People disappoint each other, it’s a relational hazard. It happens at home, between friends and everywhere relationships are formed. Jesus was betrayed by a close friend. It happens at our Little Kitchen food shelf, where we’re constantly challenged by Christ’s example, AND, constantly surprised. Running a food shelf requires a love for justice, and love for the stranger. What should stop us from giving that love?

Reverend Alexia Salvatierra, an ELCA pastor in California and an immigrant rights activist, has devoted herself to discrediting what she calls “the great lie, that some people are worth more than others.” She is a leader of the nation-wide New Sanctuary Movement, an interfaith coalition taking a public stand against immigration-related injustice.
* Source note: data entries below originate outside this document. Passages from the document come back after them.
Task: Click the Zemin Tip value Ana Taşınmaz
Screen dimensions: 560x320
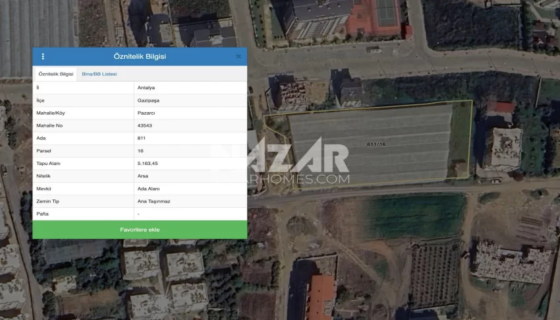Action: tap(154, 201)
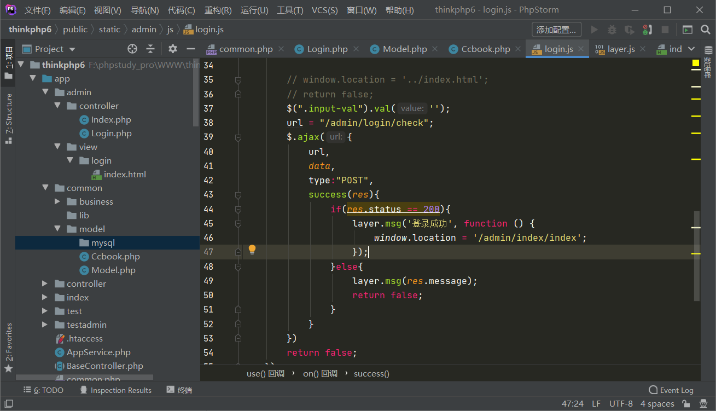
Task: Show hidden editor tabs dropdown arrow
Action: point(691,49)
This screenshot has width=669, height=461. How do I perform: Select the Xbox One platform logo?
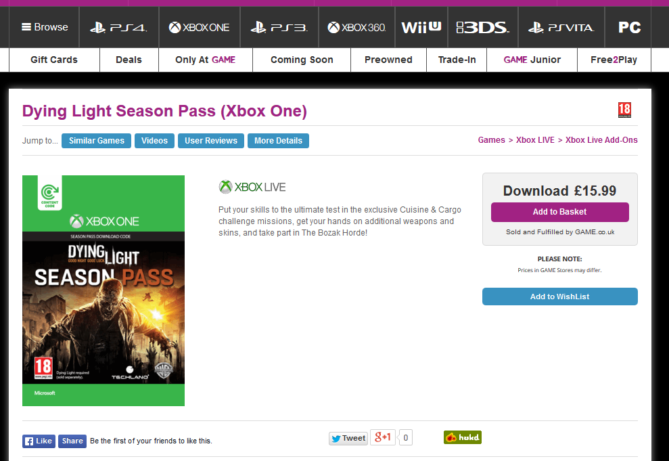(200, 28)
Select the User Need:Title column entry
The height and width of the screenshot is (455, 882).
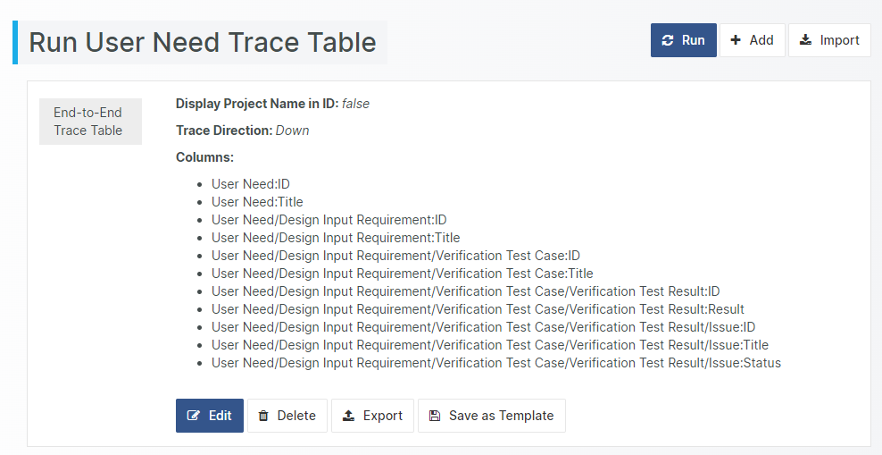(257, 202)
In her line of work, threats of violence are commonplace, but the workers and leaders receiving those threats are fighting for justice not just on principle, but on the basis of Christ’s love for the poor and the oppressed. “We hold these truths to be self-evident (says the Declaration of Independence): that all men are created equal…” The first immigrants to this country knew it first-hand: the love of justice requires courage, and commitment.
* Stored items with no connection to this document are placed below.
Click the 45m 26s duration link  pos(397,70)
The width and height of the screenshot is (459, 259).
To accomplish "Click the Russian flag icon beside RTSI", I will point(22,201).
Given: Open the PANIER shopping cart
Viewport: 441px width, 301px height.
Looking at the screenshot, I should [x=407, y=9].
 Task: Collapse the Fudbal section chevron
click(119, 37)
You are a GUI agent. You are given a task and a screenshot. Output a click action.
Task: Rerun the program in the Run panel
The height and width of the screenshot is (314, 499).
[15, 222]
When Simon Peter journeyed to the home of Cornelius the Gentile, he was met by a crowd of strangers. Cornelius and his family were outsiders. The call to Peter came as something of a surprise. Were it not for his trust in the Holy Spirit, Peter probably wouldn’t have made that journey. But Peter had a vision, and Peter’s vision began with hunger: He felt hungry, and while waiting for his dinner, he “fell into a trance,” and the Lord gave him a vision, the kind you might expect: he dreamed about getting something to eat. But what he was offered looked decidedly un-kosher. “What God has made clean, you must not call profane,” said the Lord. In other words, show your faith – try something new. And the crowd of Gentiles was hungry too – hungry for peace, forgiveness, and love.

The Holy Spirit told Peter to go with the Gentiles. To open his heart to someone different.
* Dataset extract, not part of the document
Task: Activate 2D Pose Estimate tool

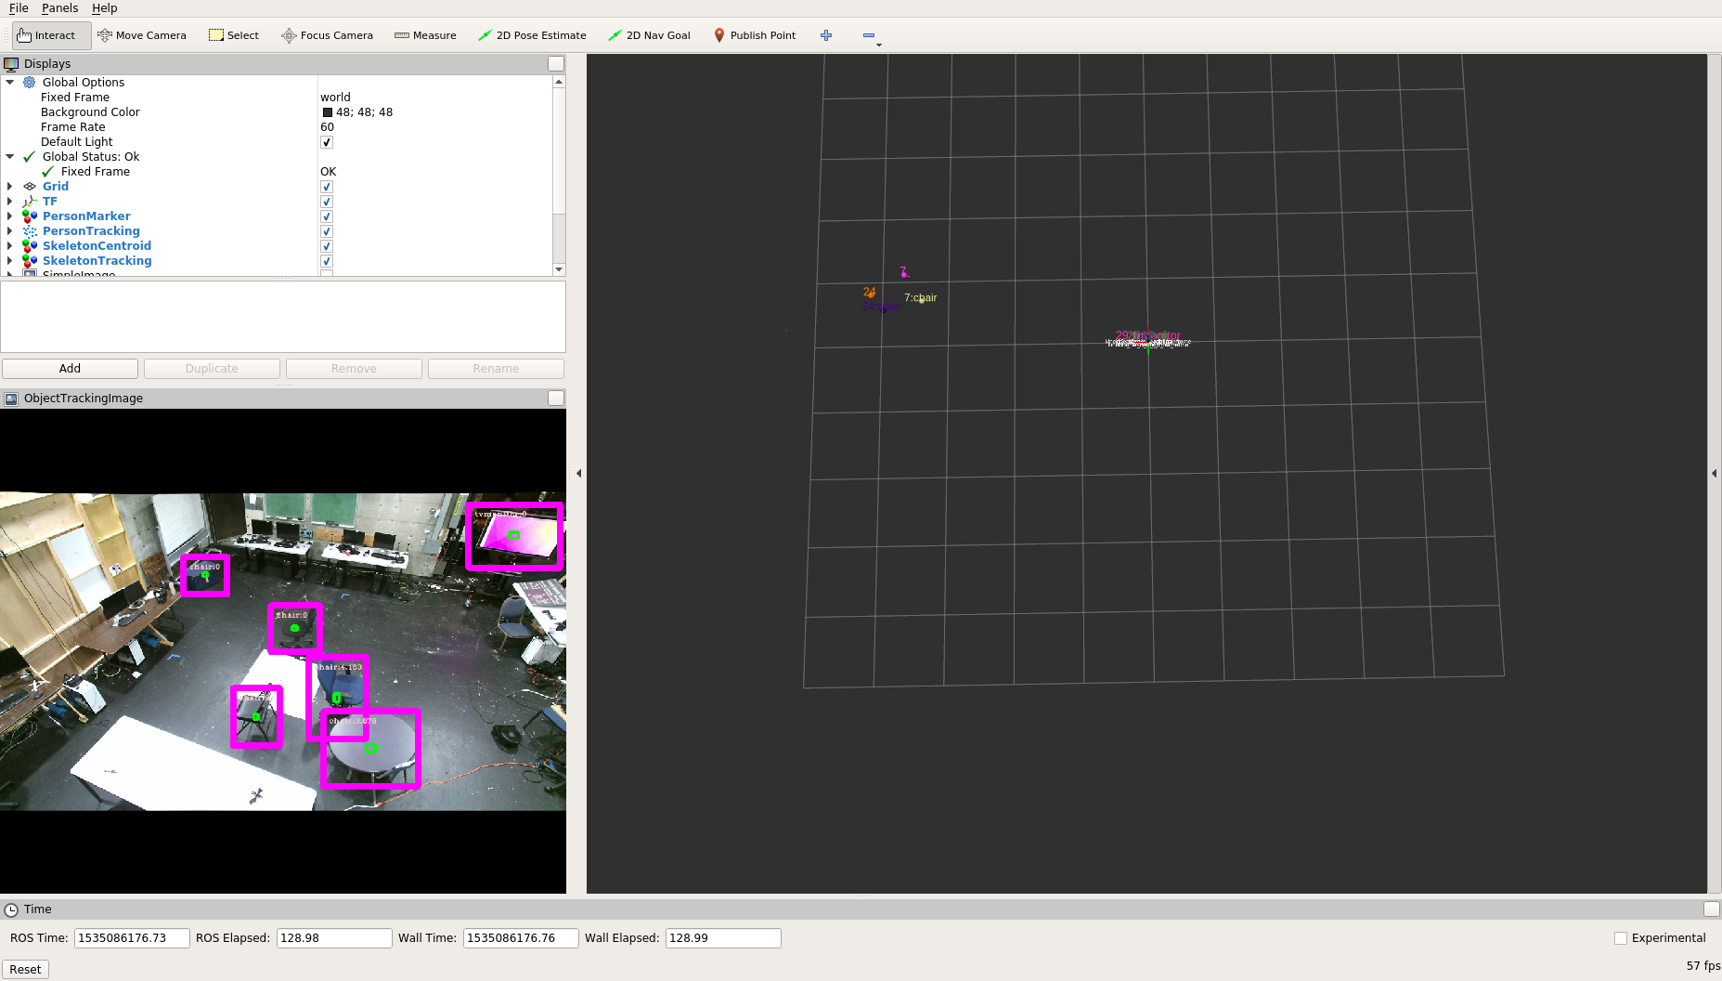Action: click(x=532, y=35)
I’d like to share with you a short reading from a book titled “Take This Bread” by Sara Miles. It’s the story of a political activist and former chef who was converted to Christianity, through the act of taking Communion for the first time. After years spent in war zones on the front lines, Miles somehow found herself raising a child with her partner in a middle-class suburb of San Francisco. After her conversion she felt called to open a food pantry, right in the sanctuary of her church.


Later in her book Miles describes the altar at her church, the Communion table at the center of the sanctuary on which they piled bread and vegetables for the food pantry each Friday. “It was inscribed in gold letters with …the words of the seventh-century mystic Isaac of Nineveh: Did not our Lord share his table with tax collectors and harlots? So do not distinguish between worthy and unworthy. All must be equal for you to love and serve.”

I know lots of people who won’t give cash to strangers, or panhandlers, because they’re sure they’re being scammed. And I know people who won’t give money because they think the person in need will just spend that money on booze or drugs, even if they say it’s for gas or food, or formula for their baby. It’s frankly difficult for most of us to imagine even being willing to approach strangers and ASK them for money. How can someone so different from us be trusted?

People visiting the Little Kitchen food shelf for the first time as volunteers tend to ask this question: How do you know whether the people getting free food really need it? What if they lie to you?

In response to that question, I’d like to read one more paragraph by Sara Miles:


The people God chose for me. Who deserves Christ?

From a young age we learn how to judge others, and it comes naturally. We assign people to categories as we try to understand them. As adults we generalize and we fret. We worry that there’s not enough to go around, and that someone might take what’s ours. We rank ourselves in relation to others. We pick winners, and losers. Like most kids, we don’t really want to share.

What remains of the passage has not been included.